Print the listing below exactly, images excluded.
================================
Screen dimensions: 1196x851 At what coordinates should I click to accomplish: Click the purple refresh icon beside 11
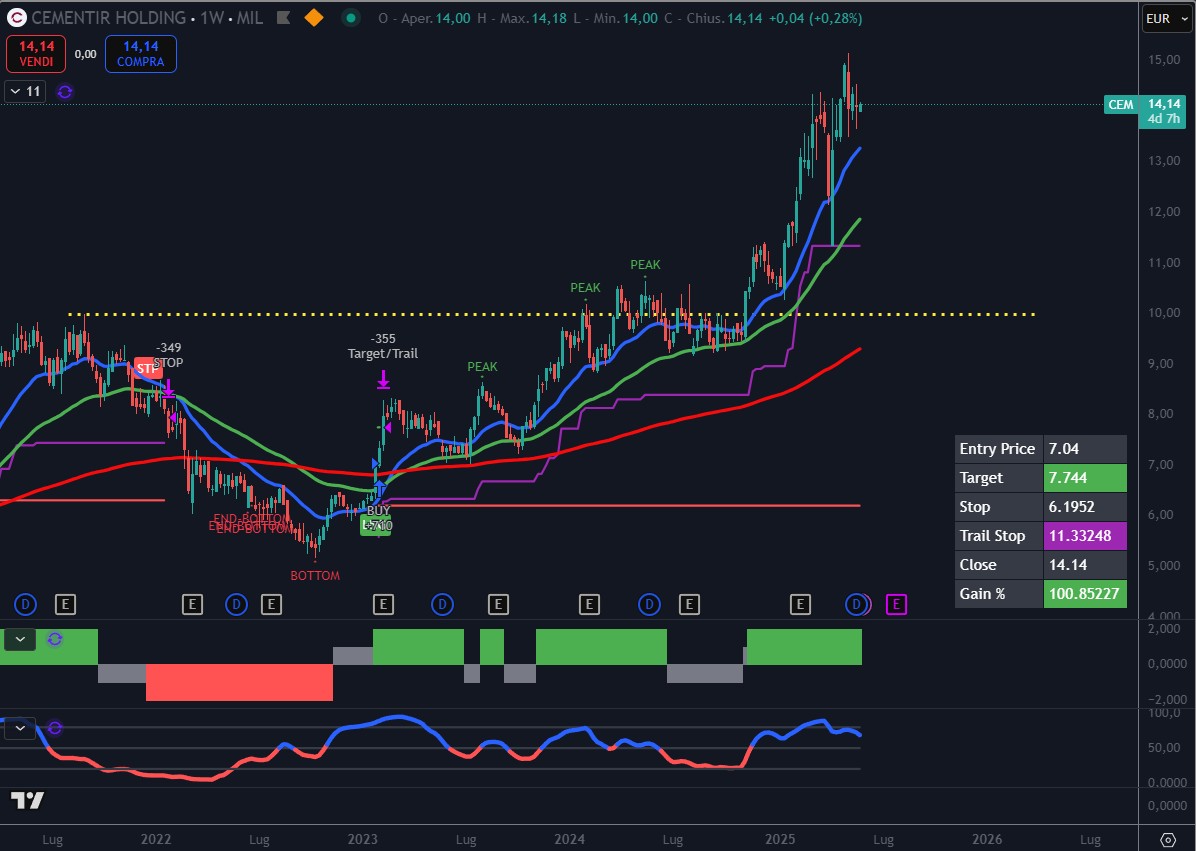click(65, 92)
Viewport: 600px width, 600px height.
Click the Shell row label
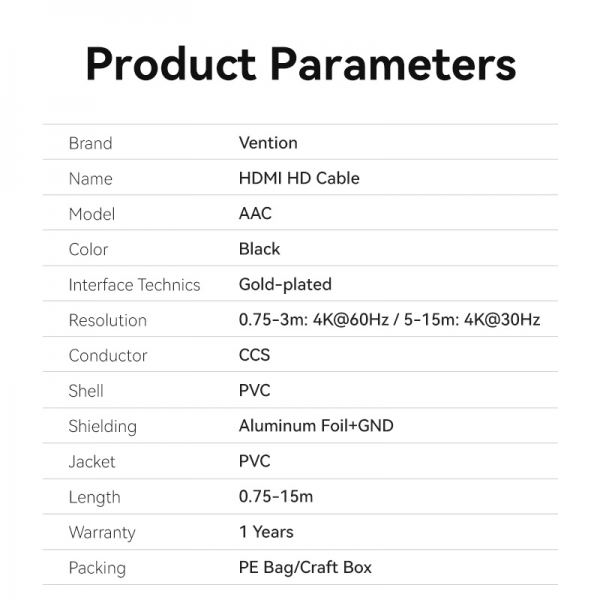86,391

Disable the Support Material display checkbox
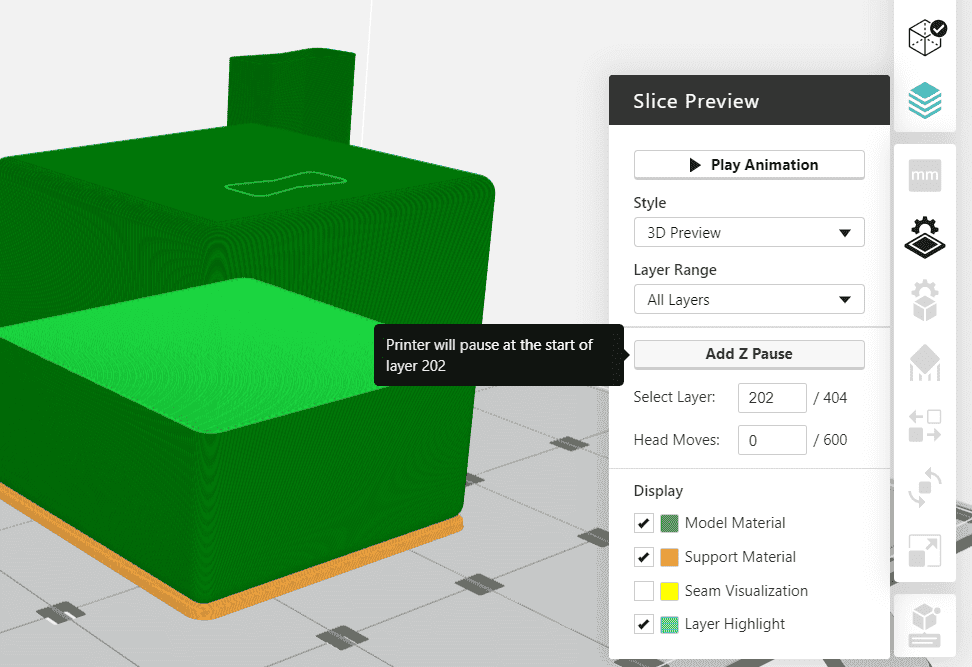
================================
YOUR RESPONSE:
Screen dimensions: 1196x851 At what coordinates should I click to accomplish: Click the purple refresh icon beside 11
click(65, 92)
Viewport: 600px width, 600px height.
Click the Shell row label
86,391

Disable the Support Material display checkbox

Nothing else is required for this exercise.